• **Problem requirements**:
Below are entries with pictures among them; reproduce exactly, and only, the lines from the one containing "Viewport: 894px width, 634px height." down to the one containing "The width and", without the pictures.

Collected data entries:
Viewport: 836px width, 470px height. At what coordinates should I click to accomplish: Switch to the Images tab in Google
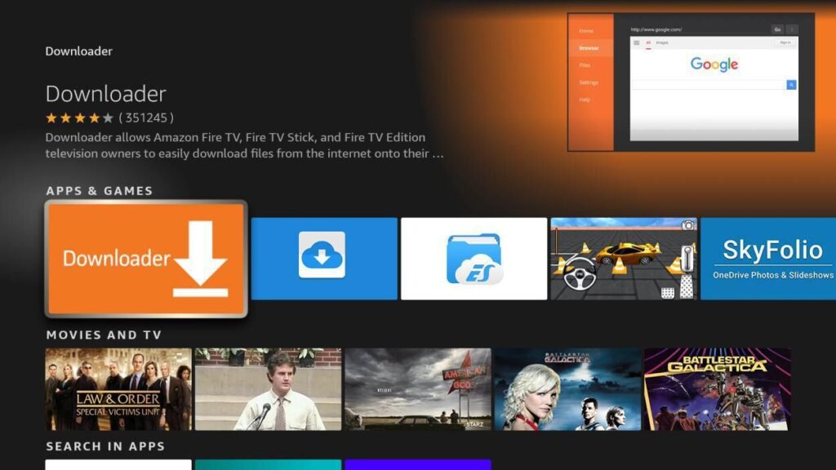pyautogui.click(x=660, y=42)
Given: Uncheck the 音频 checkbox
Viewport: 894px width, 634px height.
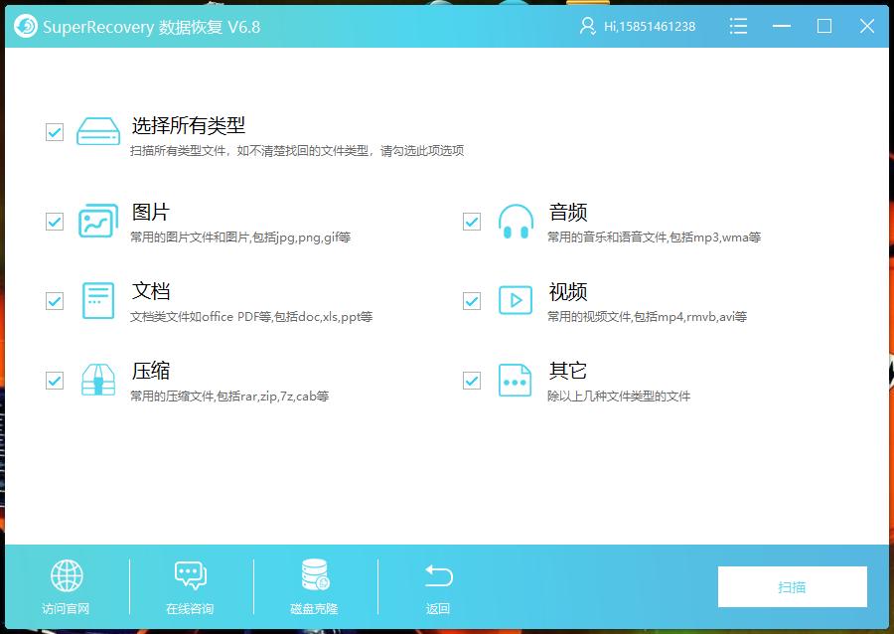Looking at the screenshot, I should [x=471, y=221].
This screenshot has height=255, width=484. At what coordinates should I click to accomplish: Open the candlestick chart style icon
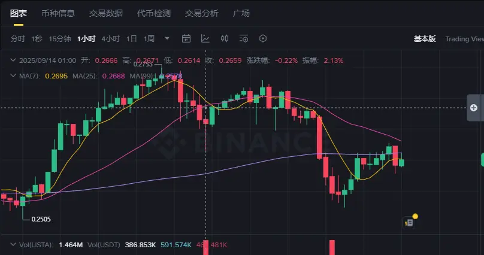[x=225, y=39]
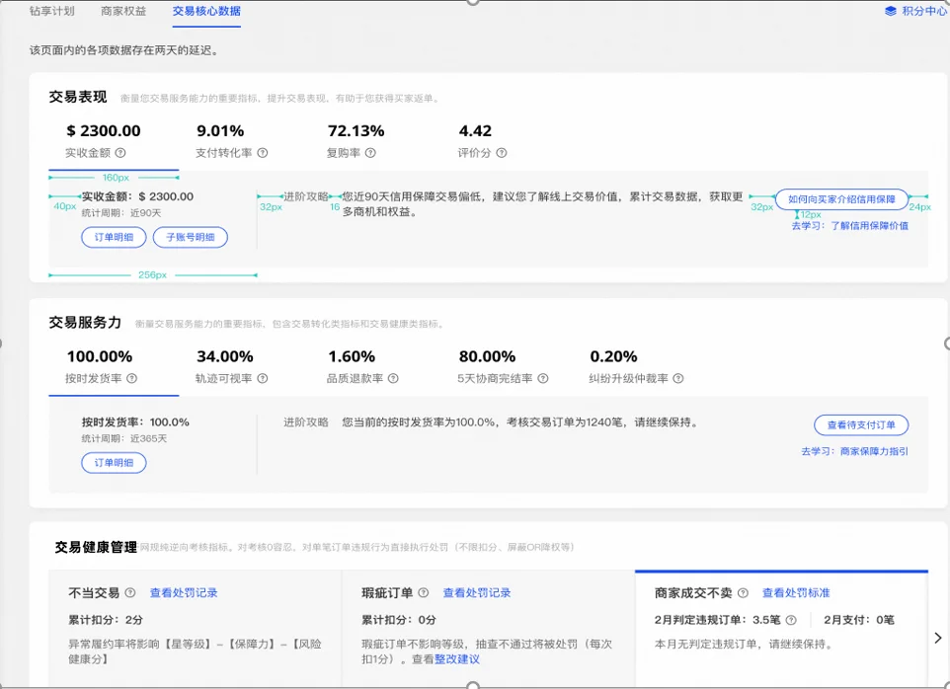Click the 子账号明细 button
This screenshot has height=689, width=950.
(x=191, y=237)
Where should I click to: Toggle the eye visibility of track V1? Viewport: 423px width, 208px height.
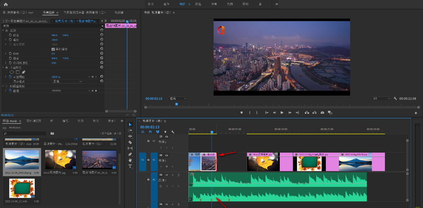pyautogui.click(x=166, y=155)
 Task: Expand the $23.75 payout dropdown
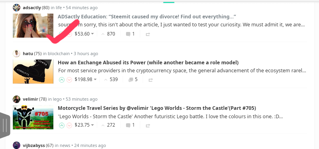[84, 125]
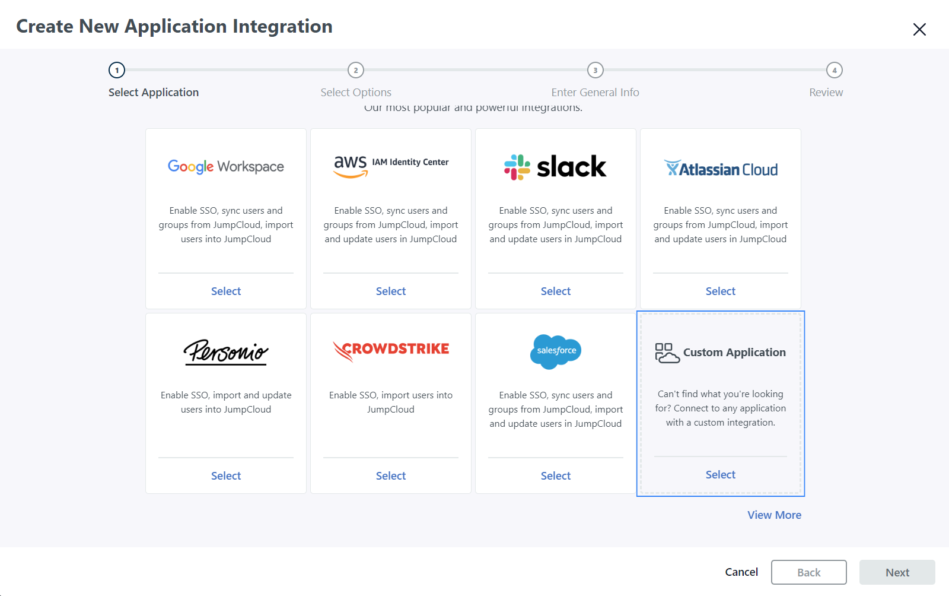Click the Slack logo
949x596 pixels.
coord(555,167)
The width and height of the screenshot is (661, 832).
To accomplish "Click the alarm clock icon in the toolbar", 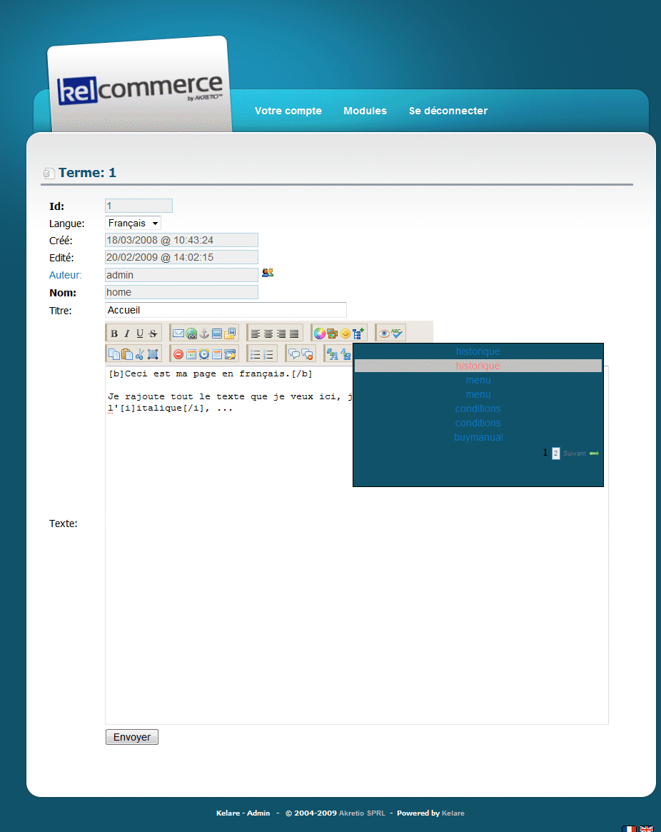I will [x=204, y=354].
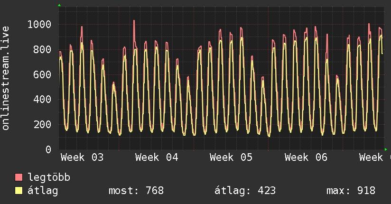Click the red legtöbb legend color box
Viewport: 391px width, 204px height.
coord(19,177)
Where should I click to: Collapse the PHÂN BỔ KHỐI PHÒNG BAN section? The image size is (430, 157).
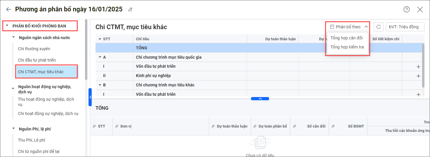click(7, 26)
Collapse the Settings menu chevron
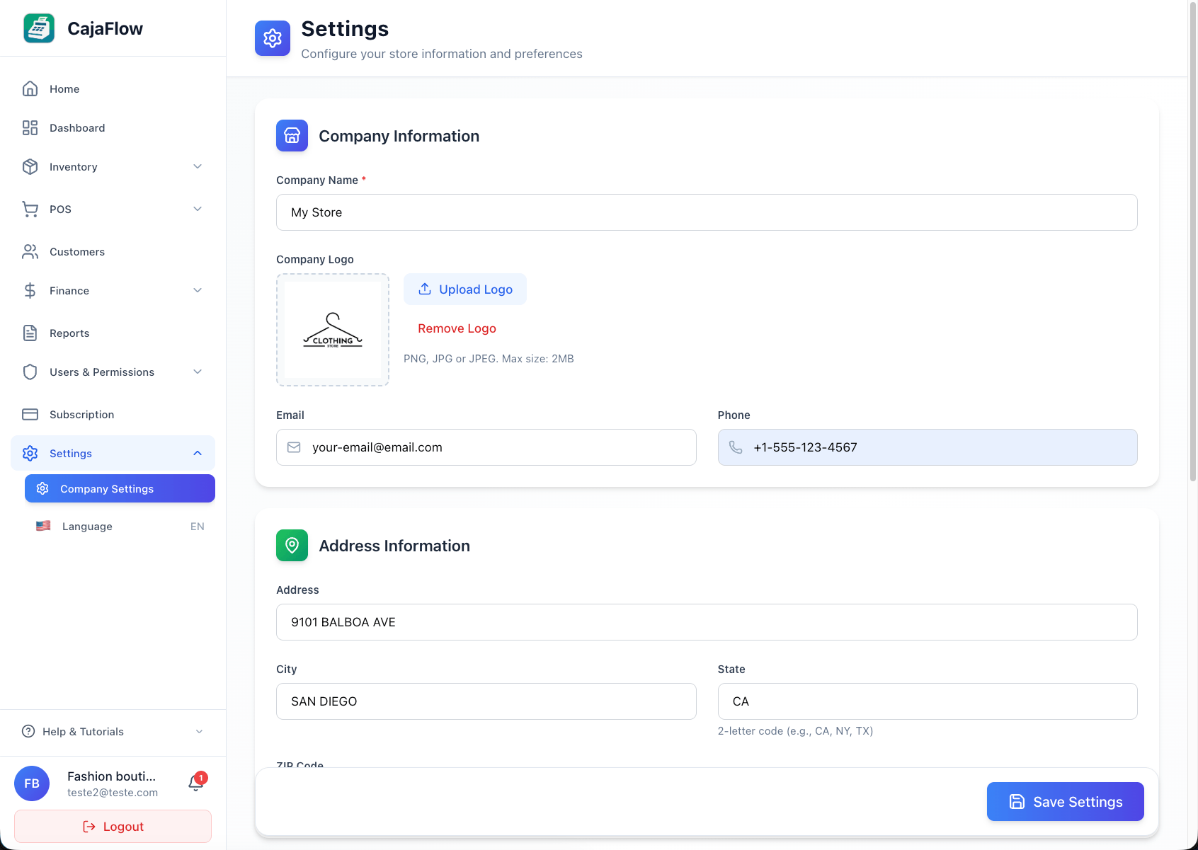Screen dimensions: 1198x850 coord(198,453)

• **Reply**:
Viewport: 894px width, 634px height.
Looking at the screenshot, I should [x=471, y=221].
This screenshot has height=255, width=484. At what coordinates should I click to accomplish: Open the candlestick chart style icon
[x=225, y=39]
Click the 子账号明细 button
This screenshot has height=689, width=950.
(x=191, y=237)
Where should I click to: Toggle the eye visibility of track V1? Viewport: 423px width, 208px height.
pyautogui.click(x=166, y=155)
 Task: Expand the $23.75 payout dropdown
[84, 125]
Click the Slack logo
949x596 pixels.
coord(555,167)
The width and height of the screenshot is (661, 832).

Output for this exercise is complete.